Gentry calls Colonel Dai and arranges for a prisoner swap with Fan and Fitzroy. He disappears with Fan and leaves Zoya to be extracted by the Ground Branch team. Two days later, Court calls director of clandestine services Matthew Hanley, who confirms that Song was a CIA asset and that his predecessor Denny Carmichael had sanctioned his assassination of Fan's parents to ensure the hacker's defection. Brewer pinpoints Gentry's location to a hotel in Phang Nga and sends the Ground Branch unit, which ends up rescuing Fitzroy.
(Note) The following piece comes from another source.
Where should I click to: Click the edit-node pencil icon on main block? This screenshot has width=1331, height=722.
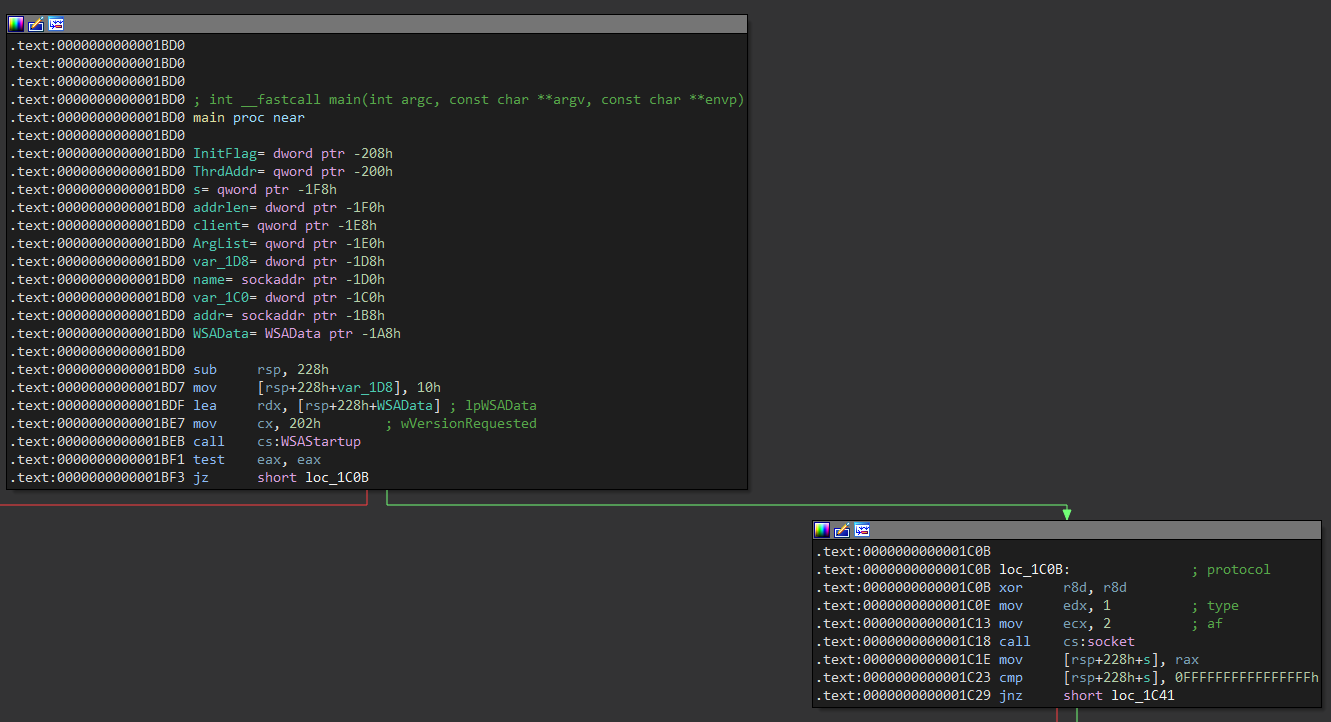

Three days later, Gentry enlists Fitzroy's help with securing Fan's move to Taiwan. However, they are both captured by the Ground Branch team and contract agent Zack Hightower after Gentry hands off Fan to NSB officers at an airport. Gentry learns from Brewer that Fan will be forced to defect to the United States since he is safer with them, and that Colonel Dai had also offered to defect to escape death back in China. After meeting with Zoya in Frankfurt, Germany before she leaves for Washington, D.C. to be turned into a CIA contract asset, Court goes off grid.

==Characters==
- Courtland "Court" Gentry: aka The Gray Man, code name Violator — freelance assassin/contract agent for the Central Intelligence Agency (CIA)
- Matthew Hanley: Director of the National Clandestine Service, CIA
- Suzanne Brewer: Officer, National Clandestine Service, CIA
- Fan Jiang: Chief Sergeant Class 3, cyber intrusion specialist, People's Liberation Army (PLA), Unit 61398 (Red Cell Detachment), 2nd Bureau, General Staff Department (3rd Department)
- Dai Longhai: Colonel, department director of security and counterintelligence, PLA, 2nd Bureau, General Staff Department (3rd Department)
- Xi: Major, counterintelligence officer, PLA, 2nd Bureau, General Staff Department (3rd Department)
- Sir Donald Fitzroy: Director and CEO of Cheltenham Security Services; former handler of Court Gentry
- Zoya Feodorova Zakharova: Code name Banshee — officer, Russian Foreign Intelligence Service (SVR)
- Oleg Utkin: Code name Fantom — officer, SVR
- Vasily: aka "Anna One" — paramilitary officer and team leader, SVR, Zaslon (Shield) Unit
- Tu Van Duc: Leader of Con Ho Hoang Da (Wild Tigers), Vietnam-based criminal organization
- Bui Ton Tan: Officer, Vietnam People's Police and employee of Con Ho Hoang Da
- Kulap Chamroon: Co-leader of the Chamroon Syndicate, Thailand-based transnational crime syndicate
- Nattapong Chamroon: Brother of Kulap, co-leader of the Chamroon Syndicate, Thailand-based transnational crime syndicate
- Song Julong: Major and security officer, PLA

==Reception==

===Commercial===
Gunmetal Gray debuted at number 10 at the Combined Print & E-Book Fiction category of the New York Times bestseller list, as well as number 11 at the Hardcover Fiction category of the same list. This is the first time a Gray Man novel has charted in the list.

===Critical===
The book received generally positive reviews. In a starred review, Kirkus Reviews praised the novel as "fat, fast, and fun". Carol Memmott of The Washington Post said: "Fans of RPG, Hong Kong action films and high-octane storytelling will love the Gray Man, who battles full-bore through this fast-paced series." In a starred review, Publishers Weekly hailed the novel as "outstanding" and added that "Gray Man fans will close the book happily fulfilled and eagerly awaiting his next adventure." Prominent literary reviewer The Real Book Spy remarked: "From start to finish, Gunmetal Gray impresses with a well-laid-out plot and enough action to satisfy even the pickiest thriller fans. Between the Clancy books and the Gray Man series, nobody is on a hotter streak right now than Mark Greaney."